Whatever you decide, remember that you do not need to decide RIGHT THIS MINUTE, but do not let this situation fester by any means.
Many of us here have been through situations like this. We all know how tough it is and how much it hurts. I am sorry that this happened to you but get what you can out of all the good people here.
Talking to him about it was a good idea. I hope that he can talk to you about it and be honest.
Hang in there.
This type of situation really sucks and there is no perfect way to deal with it, you need to do what you feel works for you. I would at least talk to him and find out what the heck happened, maybe there's an explanation...???
Good luck to you and try to keep strong.
From what I read, it sounds like he still wants his cake and his ice cream too. I hope what I say next doesn't offend you, but here goes nothing ~ If you're willing to share him with others then stay in the relationship, otherwise, run, run as fast as you can!
He has been honest and told you what he is up to, now you just need to figure out what it is you're willing to accept in this relationship. If you want someone long term this may not be the guy that will work for you, but for a good time, he may be just the thing.
It sucks that he is doing this, but now that you know what's happening you need to do some soul searching within yourself and figure out what you really want.
I agree with Garrison, you don't have to decide today, tomorrow or the next day, take your time to decide what you need to do. I would also recommend writing in your journal on this site and maybe talking to a professional. I really into self-help books, maybe there is one out there that you can p/u that would help you to decide what you need to do.
Hang in there and be strong...This too shall pass~
Do you want to be in a relationship with someone who clearly does not love and appreciate you for you, or do you want something else/different/more?
Why don't you talk to a counsellor or someone who can help you decide what you want?
:you are the only one that stays
You are the only one he takes out
You are the only one he loves,
what he is DOING is downplaying your feelings about HIM sleeping with other people. He is actually acting like it is OK.
And its NOT. Unless you agreed to that. By chance, did you HAPPEN, upon getting into a relationship with him, AGREE that the B O T H of you could fuck other people and that this would not be a monogamous relationship?
If not, he cheated on you and personally, I would not wait around or STAY with an idiot that tells me in so many words
"pat pat honey, its ok that I fucked someone else. You stay over. I love you more. I take you out. Don't you get it? You are my TOP NOTCH on the ladder, these other hos are nothing".
If you want to settle for second best the rest of your life, stay with him. Otherwise leave. It sounds like you have your own place, and he has his, and I did not hear any mentioning of kids.

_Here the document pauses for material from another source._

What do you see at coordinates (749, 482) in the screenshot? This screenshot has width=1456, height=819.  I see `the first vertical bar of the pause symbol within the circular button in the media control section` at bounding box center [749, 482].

PLEASE CUT him off NOW. He BASICALLY said to you that you are the fuck that stays over night, hence you are THAT much more important.

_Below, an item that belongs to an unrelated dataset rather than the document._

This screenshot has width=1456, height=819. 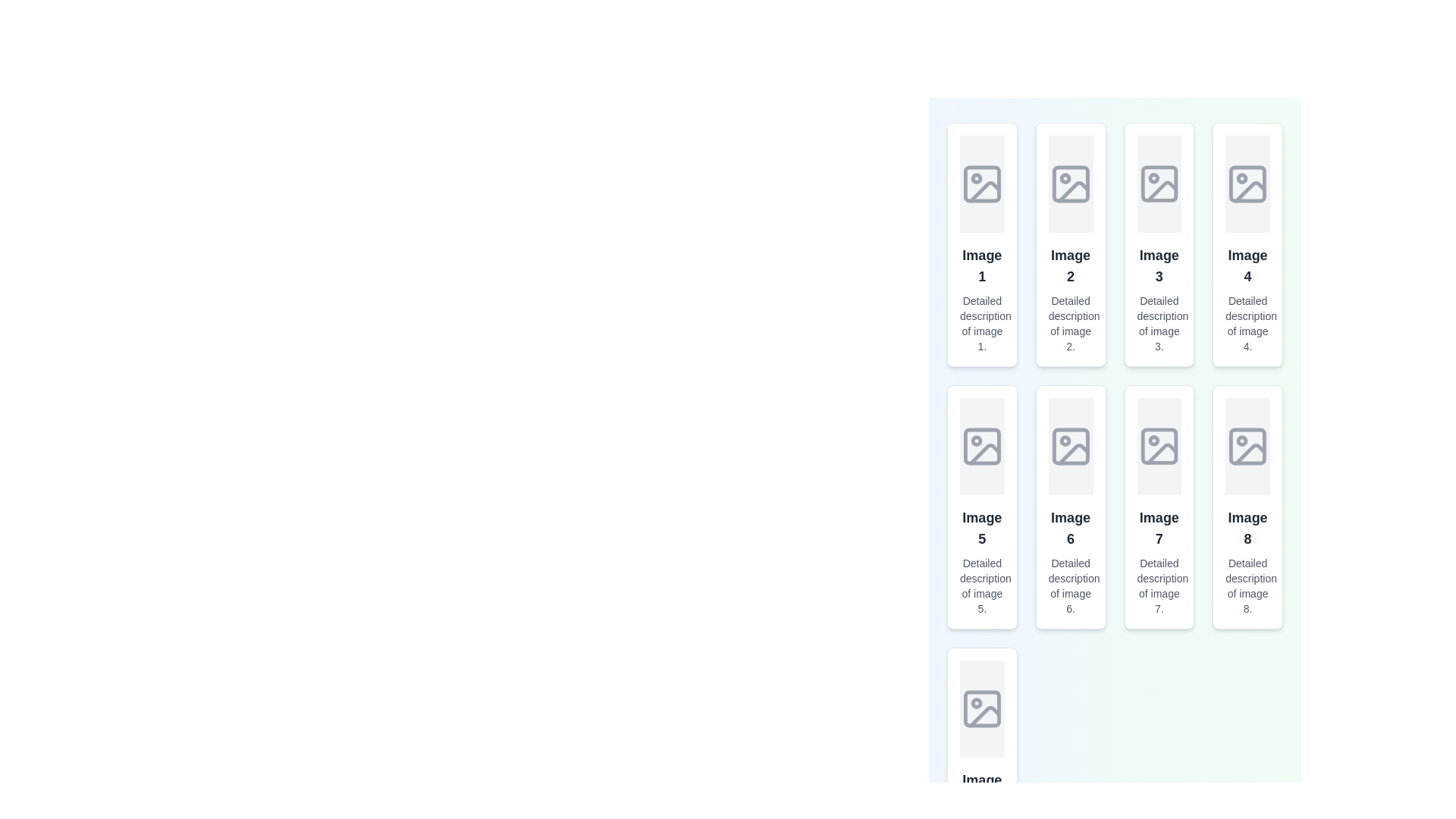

Wouldn't you RATHER have a boyfriend who tells you straight up "gee honey, there was this girl hitting on me tonight at the bus/subway/bar, whatever, and I told her NO, because I LOVE YOU, ADMIRE YOU, RESPECT YOU, RESPECT US, and she is NOTHING compared to you?
I think thats what you want. I think that is what we all want.
Please dont let him fool you with the "stupid card" as in "What do you MEAN I cheated? I am JUST NOW telling you that I fuck other women. Big deal. I love you best sweetie".
If he LOVED you, he wouldn't be sticking his penis or time in anyone else but you.
I know you feel destroyed. Trust me. But find something to do for YOU that has nothing to do with him to help your situation and feelings out for a while. And please remember, you were born breathing without him for a reason.